# [REQUIRED TASK 1]
In the entries below, express the lines from the one containing "Image resolution: width=1568" up to and including the one containing "pyautogui.click(x=1201, y=32)" as a JSON list of strings, one string per line, leaving out blank lines. Omit the pictures from your answer.

# [READING PASSAGE]
⁂

Kauko Antero Hänninen (28 January 1930 – 26 August 2013) was a Finnish rower who competed in the 1956 Summer Olympics, in the 1960 Summer Olympics, in the 1964 Summer Olympics, and in the 1968 Summer Olympics.

He was born in Kinnula.

In 1956 he was a crew member of the Finnish boat which won the bronze medal in the coxed fours event. He was also part of the Finnish boat which was eliminated in the repechage of the coxless four competition.

Four years later he was eliminated with the Finnish boat in the semi-finals of the coxed four event.

At the 1964 Games he was a member of the Finnish boat which was eliminated in the repechage of the coxless four competition.

His last Olympic appearance was in 1968 when he and his partner Pekka Sylvander were eliminated in the repechage of the coxless pair event.

Hänninen moved to Stockholm, Sweden, after his competitive career.

⁂

# [REQUIRED TASK 2]
Summarize the passage about the Finnish rower in two sentences.

# [PROVIDED RECORDS]
⁂

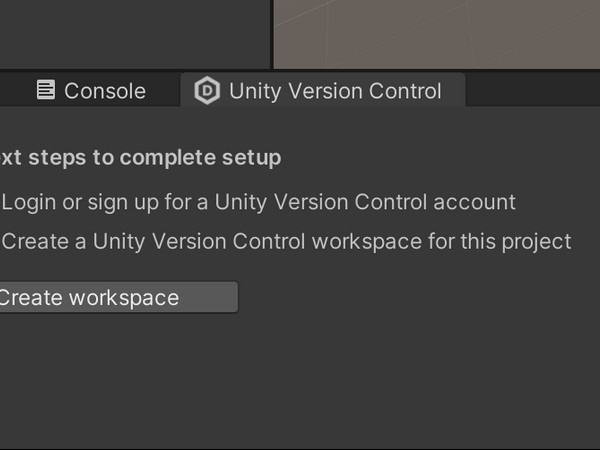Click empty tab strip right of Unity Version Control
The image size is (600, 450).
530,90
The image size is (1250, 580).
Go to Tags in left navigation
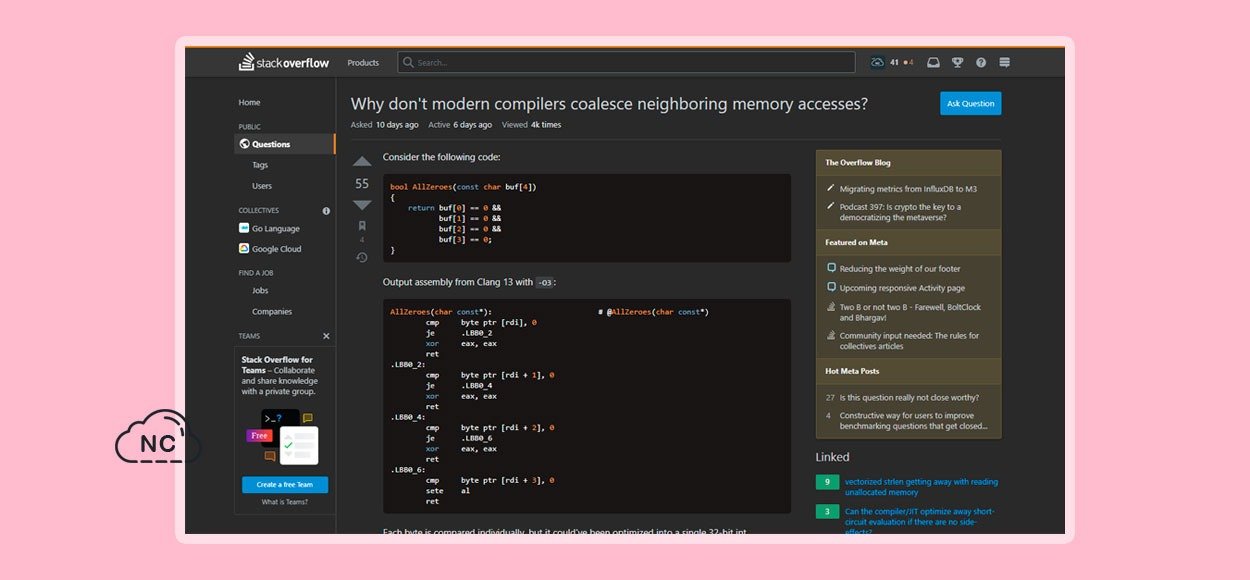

⁂

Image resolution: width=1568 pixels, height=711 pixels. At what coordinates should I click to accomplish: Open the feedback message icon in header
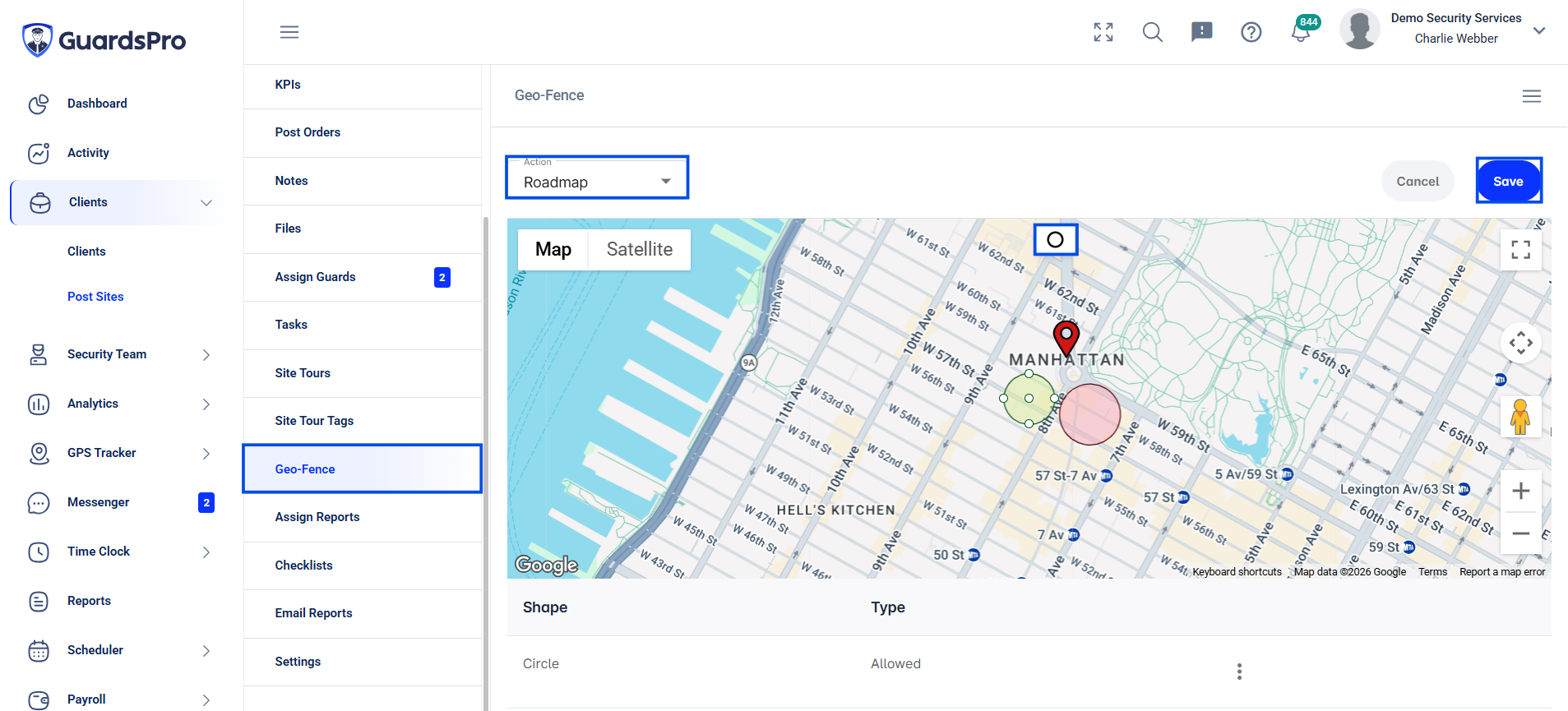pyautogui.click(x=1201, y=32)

⁂

# [WRITTEN RESPONSE 1]
[
  "Image resolution: width=1568 pixels, height=711 pixels. At what coordinates should I click to accomplish: Open the feedback message icon in header",
  "pyautogui.click(x=1201, y=32)"
]

# [WRITTEN RESPONSE 2]
Kauko Antero Hänninen, a Finnish rower born in Kinnula, competed in four Summer Olympics from 1956 to 1968 and won a bronze medal in the coxed fours in 1956. In his later Olympic appearances he was eliminated in semi-finals or repechages, and after his competitive career he moved to Stockholm, Sweden.